The Very Large Array radio telescope network in New Mexico recently captured this amazing view of a 20,000 year old nebula that intriguing enough is shaped like a manatee – the famous and adorable sea cow native to the greater Gulf of Mexico – in its favorite position: floating on its back with its fins across its belly.
The nebula, initially named W50, was produced after a massive supernova exploded, but before the original star that formed it died, it “puffed out its outer gaseous layers, which now swirl in green-and-blue clouds around the dead hulk of the star, which has collapsed into a black hole,” according to the researchers. The nebula is actually one of the most massive the VLA has come across so far, spanning across 700 light years and covering two degrees on the sky (the equivalent of four full moons).
The astronomers believe the crushed relic of the past star now feeds on gas from a companion star, forming a stream of gas around the black hole that eventually births a disk of matter. The cannibalized disk of matter and the black hole together for a powerful network of magnetic field lines which grabs charged particles from the disk and channels them outward in powerful jets. This makes W50 shine brightly in both radio and X-rays, and all the better for us viewers.

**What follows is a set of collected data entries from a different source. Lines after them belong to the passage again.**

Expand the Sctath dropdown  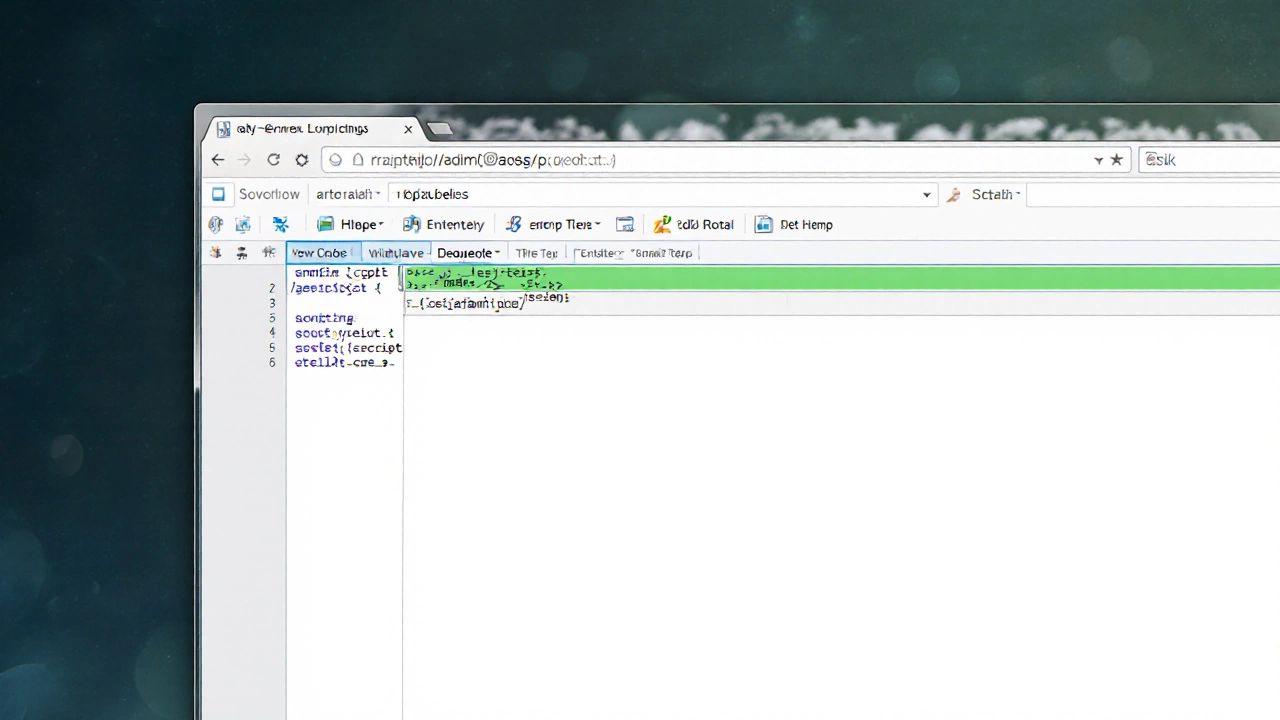tap(996, 195)
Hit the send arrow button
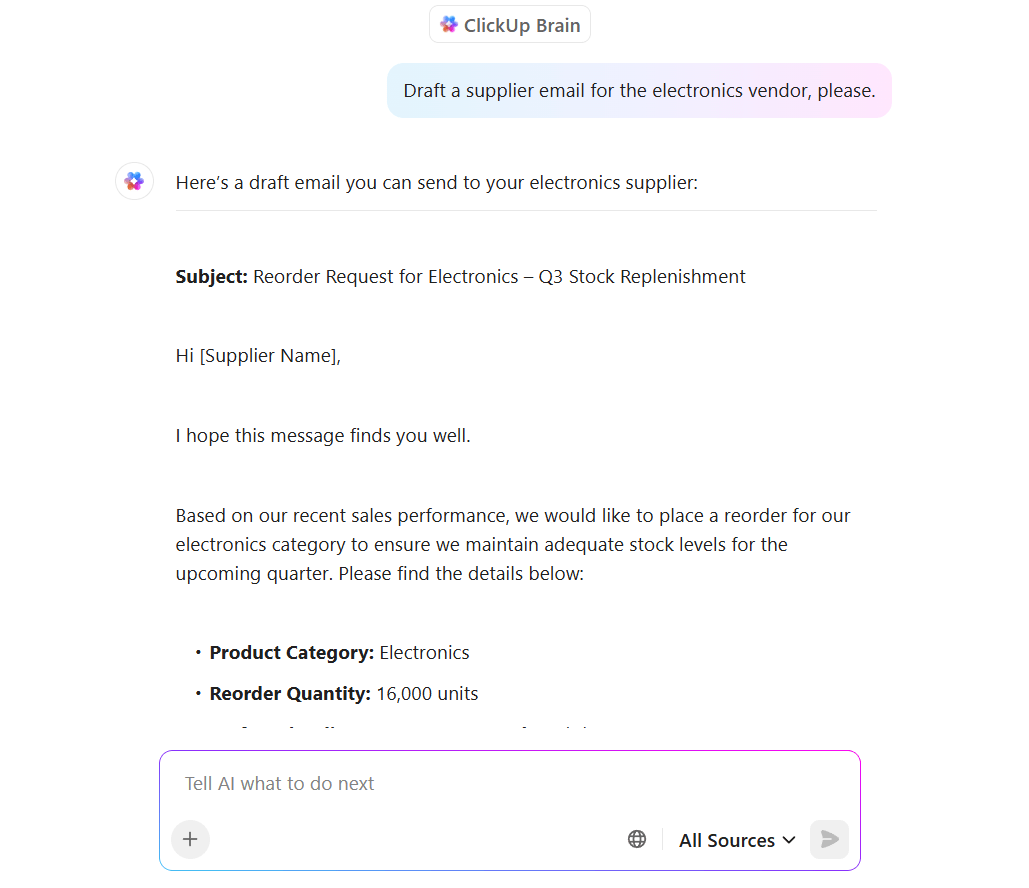This screenshot has height=888, width=1029. click(x=829, y=839)
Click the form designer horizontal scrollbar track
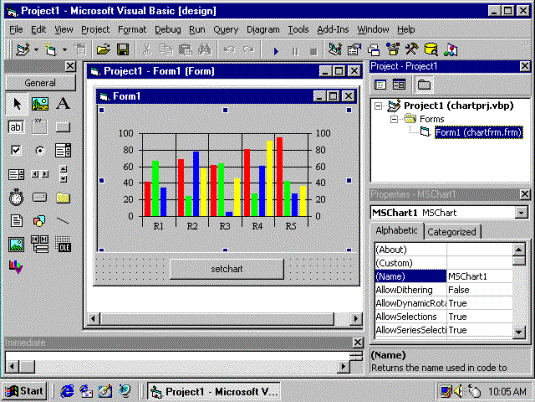This screenshot has width=535, height=402. coord(217,319)
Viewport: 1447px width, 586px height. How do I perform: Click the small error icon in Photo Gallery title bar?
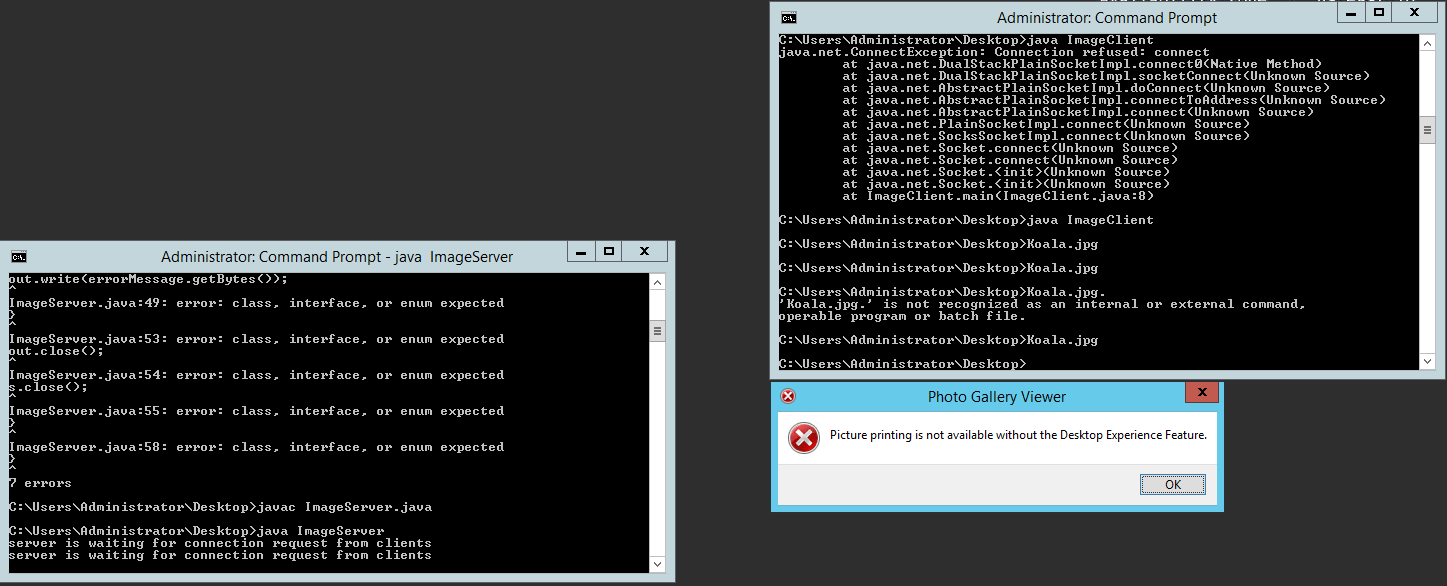coord(788,396)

The name W50 is rather boring, so considering its uncanny resemblance, the nebula was named Manatee Nebula. Besides, since this gorgeous animals is currently threatened by extinction, the astronomers thought they could pitch in to raise awareness. The biggest risk manatees face are the deadly encounters with boat propellers that carve deep wounds causing intense amount of pains, which most of the time prove fatal. As the Florida coastline develops even further, the manatee is at ever greater peril.
“Manatees are endangered, in part because boat propellers often cut deep gashes into the herbivores’ sides, injuring or killing many manatees every year. The nebula, too, bears streaky scars carved out by particles in the two protruding jets emitting from the black hole at its core,” the researchers write.
The findings were published in the journal PLoS.